TheWrap Screening Series: ‘Whiplash’ Drums Up Big Emotions (Video)

Director Damien Chazelle and star J.K. Simmons discuss tyrants, sexism in music and Miles Teller’s mad skills

“Whiplash” has been a crowd pleaser since it opened the 2014 Sundance Film Festival, headed for stops at Cannes and Toronto and finally made its way to TheWrap‘s Awards Screening Series front door.

Playing for a full house at Landmark Theatres in Los Angeles on Wednesday evening, the screening was followed by a Q&A with star J.K. Simmons and director Damien Chazelle, moderated by TheWrap’s Jeff Sneider.

A pulsing story of Miles Teller‘s gifted young jazz drummer terrorized by his brilliant-but-abusive teacher portrayed by Simmons, “Whiplash” elicited laughs, gasps and frequent applause throughout its 105-minute run time.

Chazelle revealed that the film’s premise was autobiographical and then some.

“I was a jazz drummer with a very hard teacher … What I look back on is that relationship between the person who is the biggest a–hole is the person whose approval you care about the most. It’s a weird, twisted, psychological phenomenon that you see everywhere from education to really overt forms of abuse,” he said. 

Simmons’ bad teacher isn’t just bad: He’s a violent, obscenity-spewing, chair-throwing, emotionally manipulative nightmare.

“It’s a conclusion I don’t disagree with,” Simmons said when asked if he viewed the character as a straight-up bad guy. “I never play anybody thinking, ‘Now I’m playing the villain.’ He’s got a point of view and an objective.”

Teller has received positive reviews for avoiding movie prodigy cliches, instead masking the character’s obsession beneath an awkward exterior. He also played his own drums.

“About 90 percent of what you see from Miles, especially in the conservatory and early scenes, is all him,” Chazelle said.

One audience member was quick to observe that those scenes, packed with plenty of musicians from the jazz ensemble, were almost exclusively played by men. Chazelle didn’t disappoint in his reason for the boys club.

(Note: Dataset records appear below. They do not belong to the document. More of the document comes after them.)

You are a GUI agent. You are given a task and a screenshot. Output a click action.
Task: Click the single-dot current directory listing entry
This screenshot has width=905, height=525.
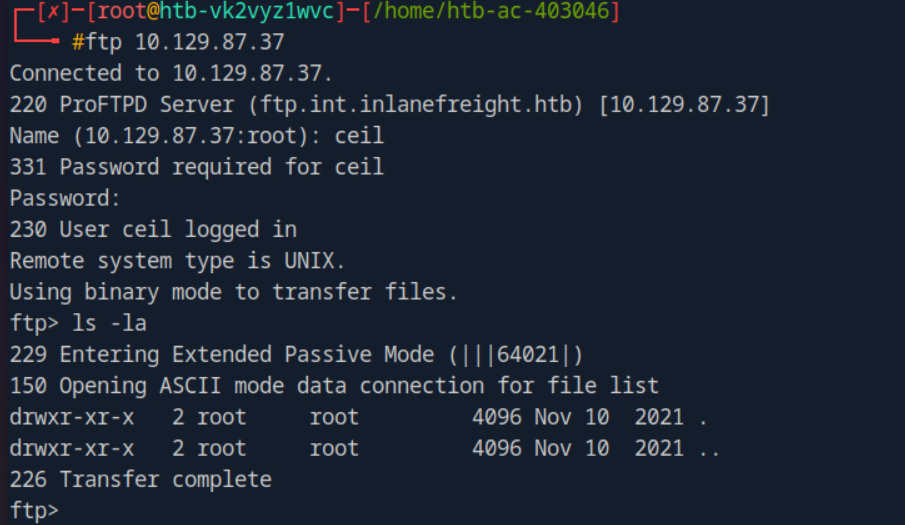point(703,417)
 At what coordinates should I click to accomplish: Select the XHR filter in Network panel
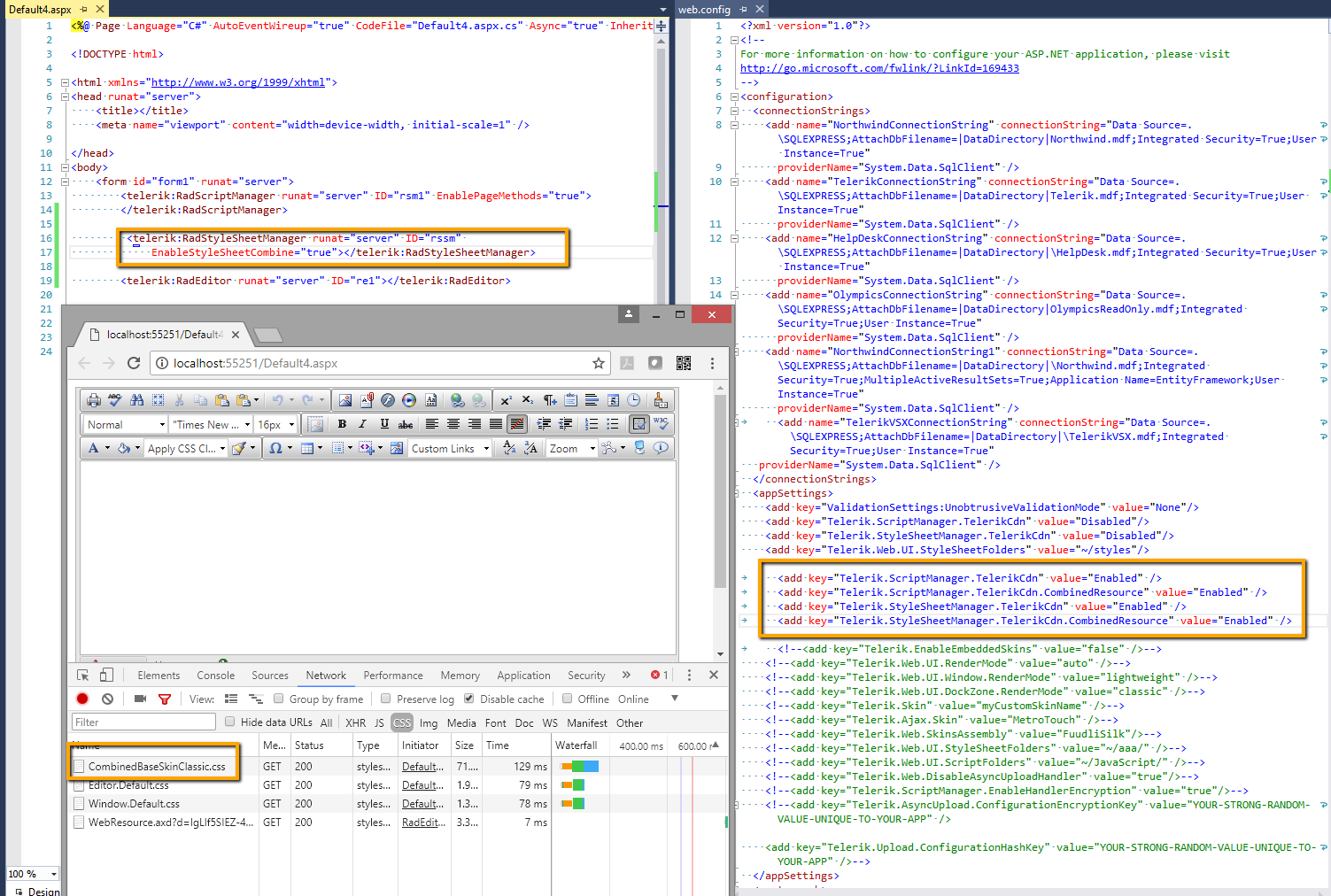click(355, 722)
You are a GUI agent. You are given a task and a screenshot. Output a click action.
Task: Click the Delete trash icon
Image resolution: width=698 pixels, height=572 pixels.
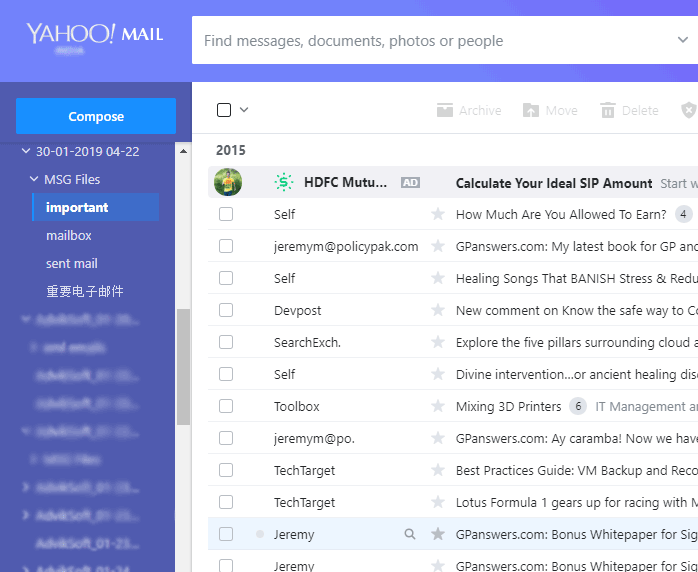[x=607, y=111]
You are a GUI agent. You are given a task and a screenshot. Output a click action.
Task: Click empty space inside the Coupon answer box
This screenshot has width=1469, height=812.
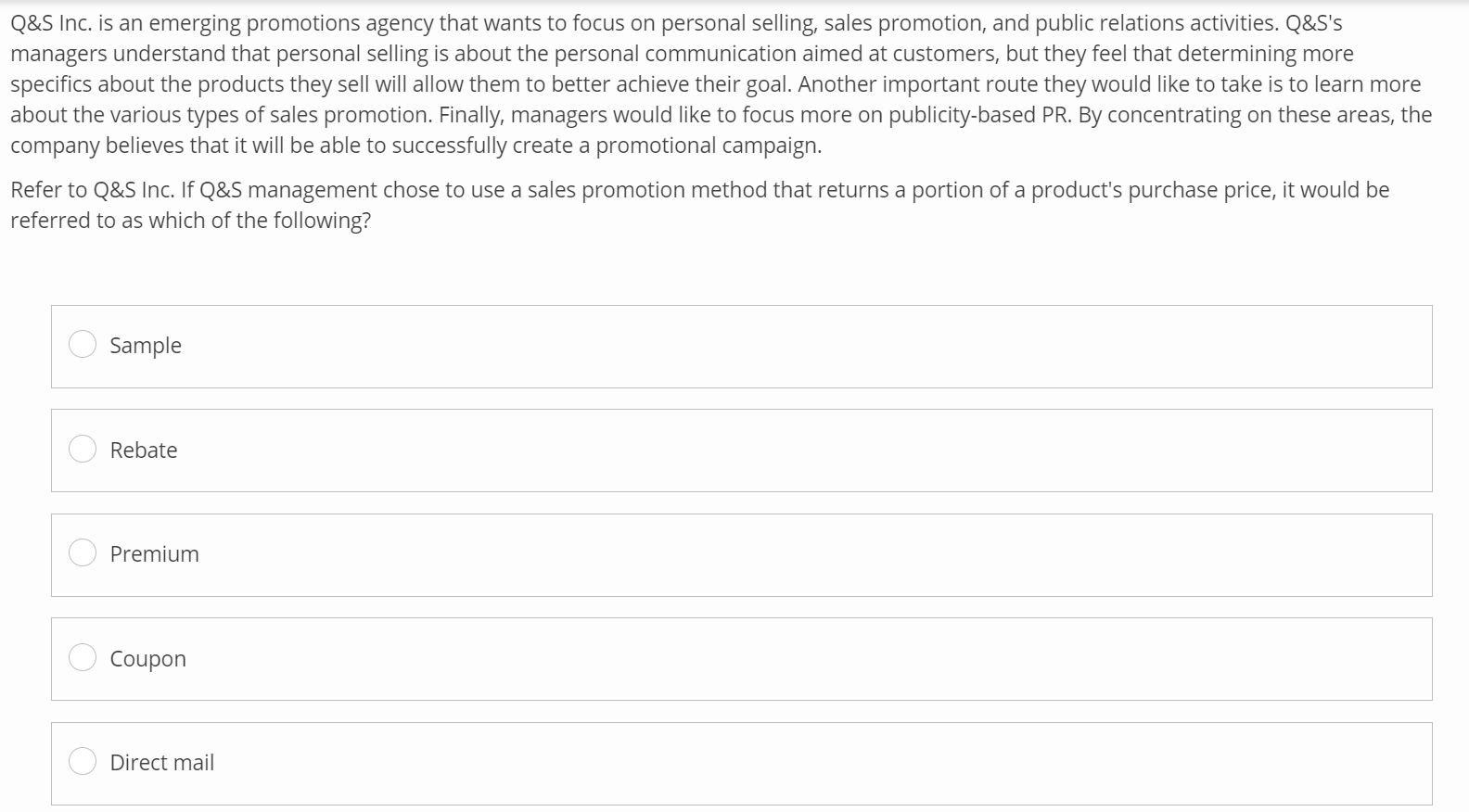pyautogui.click(x=742, y=659)
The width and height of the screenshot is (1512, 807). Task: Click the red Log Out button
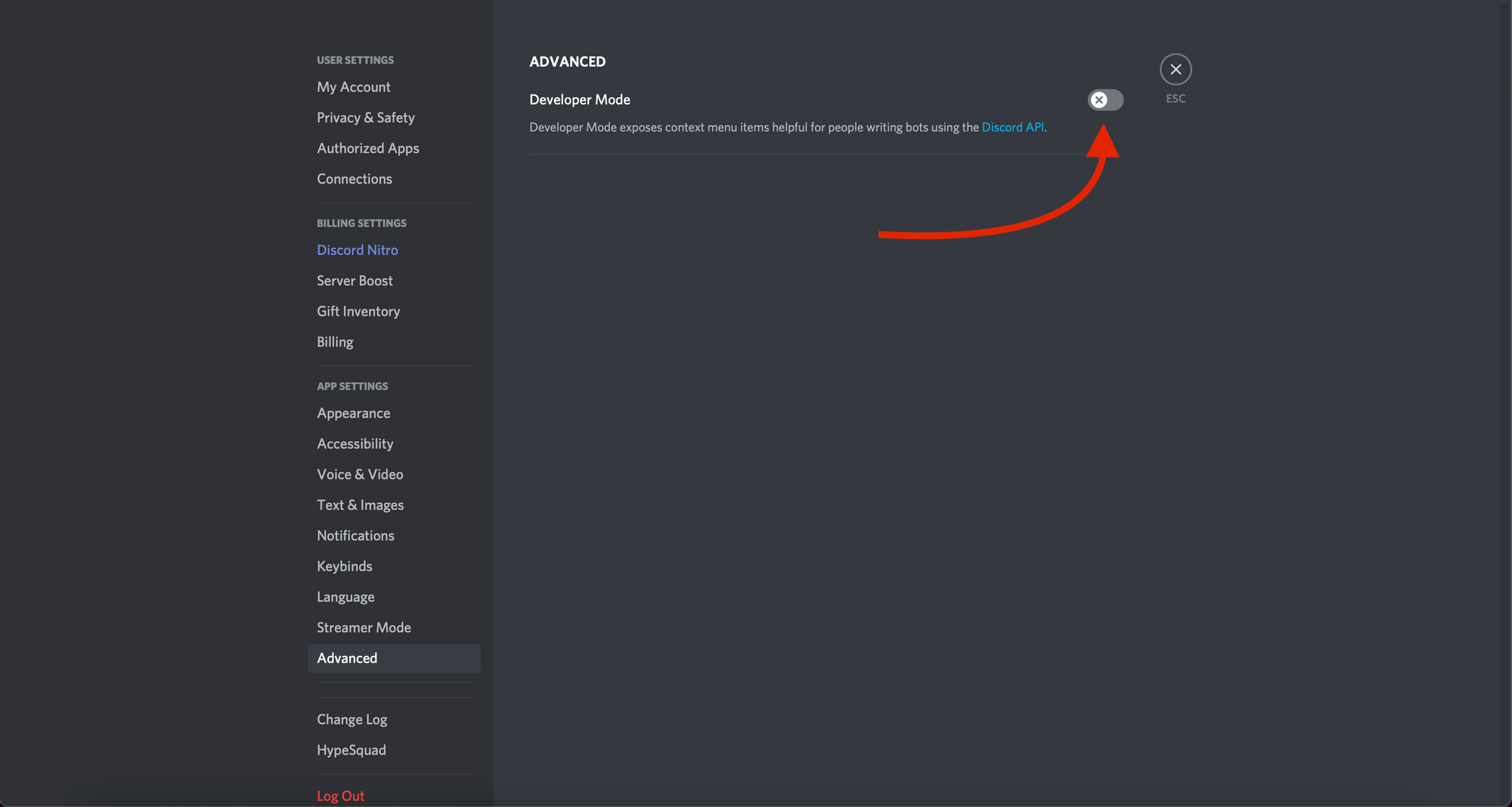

“The studio band that J.K. leads [in the movie] is male only,” Chazelle said. “Not to say that I want to condemn the landscape of big band jazz right now, but I did want to try to shine a light on the less politically correct, less savory aspects of that world. It’s an intentionally sexist, at times homophobic world.

“We often think of music or art as the opposite of, say, locker room dynamics or military dynamics. We think of those places as where the regressive heathens go, and art is the land of progressive liberal mindsets,” the director continued. “When you look at some of these dynamics in schools when they’re around a culture of tyranny of a teacher … you find how similar those dynamics can be.”

Harmonious as those ideals can get, the crowd was much better off focusing on the beautiful music made by Teller, Simmons and sophomore director Chazelle.